NanoMTEB-Spanish / xpqa_spa_spa

Overview

xpqa_spa_spa is the Spanish-to-Spanish xPQA retrieval split. Both queries and candidate documents are Spanish. The task models product question answering in an e-commerce setting: a user asks a short Spanish question about a product, and the retriever must find short Spanish answer snippets that address the requested detail. Unlike the cross-lingual xPQA directions, this split keeps language constant, so exact product vocabulary can help more.

The Nano split contains 200 queries, 1,941 documents, and 488 positive relevance judgments. Queries average about 45 characters, while documents average about 68 characters. The average positives per query is 2.44, and 127 queries have multiple positives. Many documents are direct answer snippets with yes/no polarity, quantities, materials, model codes, dimensions, and compatibility claims.

Details

What the Original Data Measures

xPQA collects product questions and candidate answer information from e-commerce data. The retrieval objective is to rank answer snippets that fully or partially answer the question. Even in the monolingual Spanish condition, this is not generic semantic search: relevance depends on product-specific facts, such as whether a pack has 12 units, whether a material is stainless steel, whether an item is real silver, or whether a product fits a specific use.

The task rewards models that preserve concrete purchase and usage details. A related product snippet is not enough unless it answers the exact question.

Observed Data Profile

Queries are compact product questions, often asking yes/no or either/or details. Candidate documents are also short and answer-like. Many begin with Sí, No, or Un cliente ha dicho, followed by the relevant product fact. This makes polarity, attribute names, quantities, and product constraints central to retrieval.

Examples include questions about whether a pack of three straps contains different sizes, whether sizes run large or tight, whether a guitar model is acoustic or electro-acoustic, how to choose a size, and whether a pack includes 12 units.
════
* [Task set]:
1. Copy the xpqa_spa_spa description starting at "The task rewards" and ending at "central to retrieval.", substituting "reply-like" for "answer-like".
2. Extend the xpqa_spa_spa dataset description from the point where it stops.

* [Supplied information]:
════
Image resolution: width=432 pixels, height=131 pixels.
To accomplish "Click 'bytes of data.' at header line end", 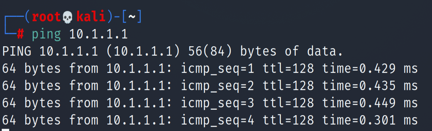I will [x=292, y=52].
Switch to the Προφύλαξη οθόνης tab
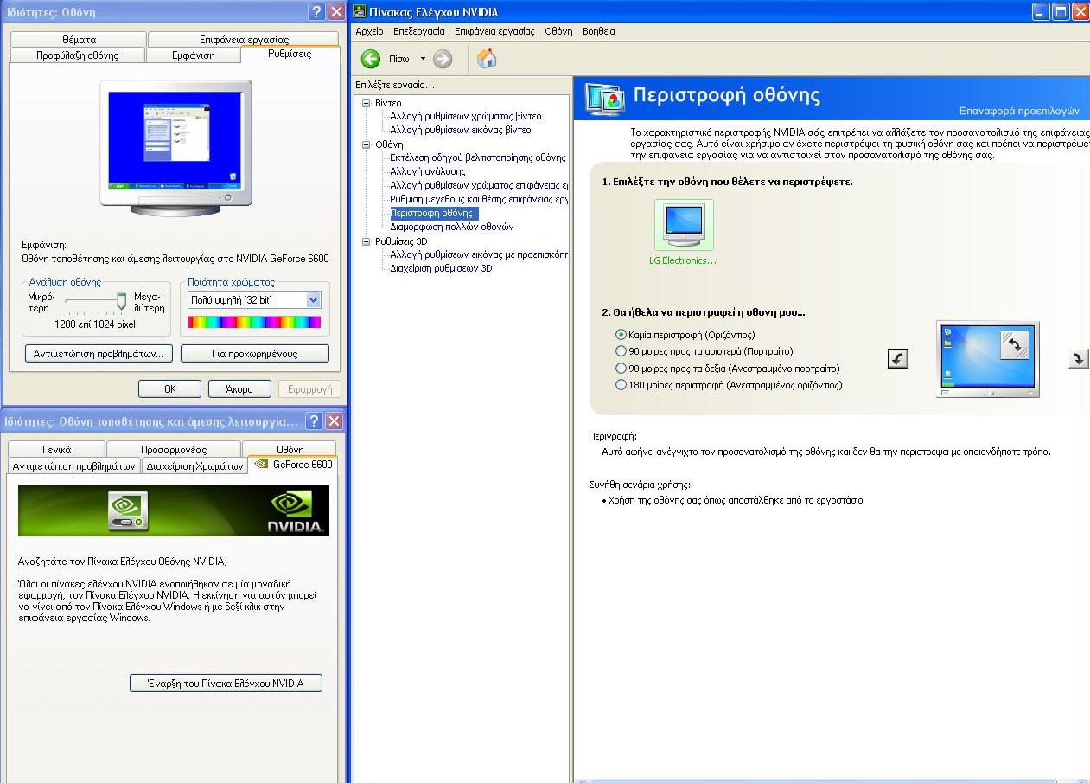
════
* [Answers for the exercise]:
1.
The task rewards models that preserve concrete purchase and usage details. A related product snippet is not enough unless it answers the exact question.

Observed Data Profile

Queries are compact product questions, often asking yes/no or either/or details. Candidate documents are also short and reply-like. Many begin with Sí, No, or Un cliente ha dicho, followed by the relevant product fact. This makes polarity, attribute names, quantities, and product constraints central to retrieval.

2.
BM25 Evaluation Profile

BM25 is moderately strong, with nDCG@10 of 0.4829, hit@10 of 0.7000, and recall@100 of 0.7766. Because both query and answer are Spanish, lexical overlap on product terms, quantities, sizes, and materials helps substantially. This is much easier for BM25 than the cross-lingual XPQA directions.

BM25 still misses many positives. Answer snippets may use different wording from the question, or a customer answer may imply the property indirectly. Exact overlap can also retrieve wrong snippets from the same product category or same item.

Dense Evaluation Profile

The dense harrier-oss-270m run is strongest, with nDCG@10 of 0.5667, hit@10 of 0.7650, and recall@100 of 0.8975. Dense retrieval improves because it can match product-question intent to answer snippets even when the wording differs. It can connect a question about "tallas grandes o justas" to a snippet describing a tight, body-shaping fit.

The dense gain shows that monolingual product QA is still semantic. Product answers are short, informal, and often indirect. Dense retrieval is better at connecting the user's requested attribute to the answer evidence.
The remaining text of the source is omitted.